Only listen to the men in arms
The same approach was evident in peacebuilding as women continued to be sidelined during peace talks even when they had more information and viable solutions about the situation on the ground. One example of this is during the Abuja peace talks for the Darfur conflict in 2005 when the rebel groups argued over a river and the women were the ones to point out that the river, a significant resource for people in the area, had actually dried up.
The exclusion of women was once again visible in the 2020 Juba peace talks for peace in Sudan, which failed to bring peace and was one of the facilitators of the current conflict. In Juba, women represented 10% of negotiators and all the mediators were men because the talks were structured in a way that excludes the presence of anyone not from the top leadership of the armed groups.
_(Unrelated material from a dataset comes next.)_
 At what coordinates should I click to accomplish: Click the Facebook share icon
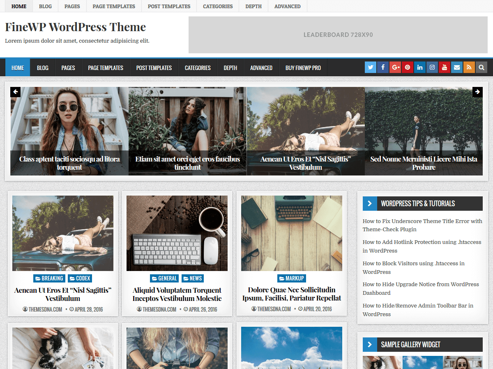point(382,67)
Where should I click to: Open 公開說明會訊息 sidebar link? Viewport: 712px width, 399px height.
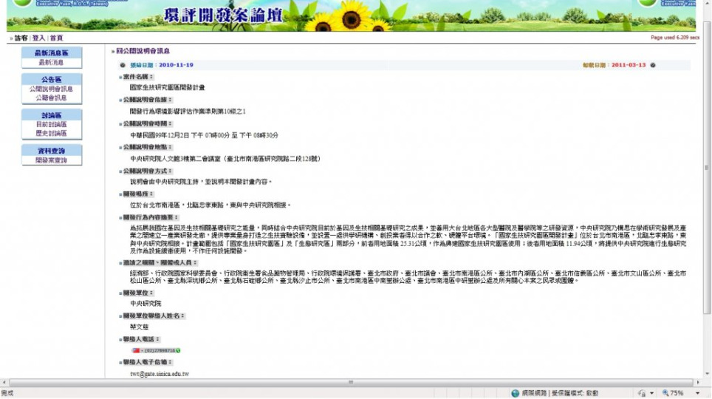[x=52, y=89]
Women’s inclusion in peace processes has been shown to lead to more comprehensive and sustainable peace agreements, as well as greater respect for human rights and gender equality. However, the present conflict resolution mechanisms are flawed and are centred around rewarding men for taking up arms. Giving them more political power and economic access and ignoring the voices of women civil leaders who understand the impact of the conflict and have clear solutions.
These women cannot show bullet wounds in their right arm since they didn’t suffer in the woods, but they do understand the impact of the conflict and have clear solutions. It is time to move away from the idea that only the men in arms should be listened to during peace talks and include the perspectives and solutions of women civil leaders who are equally affected by the conflict and can offer valuable insights towards achieving lasting peace.
What does a feminist approach to peacebuilding look like?
Feminists in Sudan are already mobilizing for peace and an end to the ongoing war. One such initiative is Feminists for Peace, which arrived before all political parties. A feminist approach to peacebuilding in Sudan must prioritize the experiences and perspectives of women, who have been disproportionately affected by the crisis. However, before articulating that approach, it is crucial to address the contradictions within the women’s movement. The movement is divided based on intergenerational conflicts, differing ideologies, and the most dangerous division, between feminists who challenge power dynamics in Sudan and those who serve the interests of patriarchal political parties and receive personal rewards.
Now more than ever is the time for Sudanese women to lead. Women are already leading conversations about war and peace and organizing much-needed medical and social services in this complex environment. Political parties, the military sector, the international community, and women’s rights organizations must continue working with Sudanese women to ensure their full inclusion in a comprehensive peace process that promotes greater respect for human rights and gender equality. Such a peace process must not only stop the war but also help the community to heal and rebuild what was lost.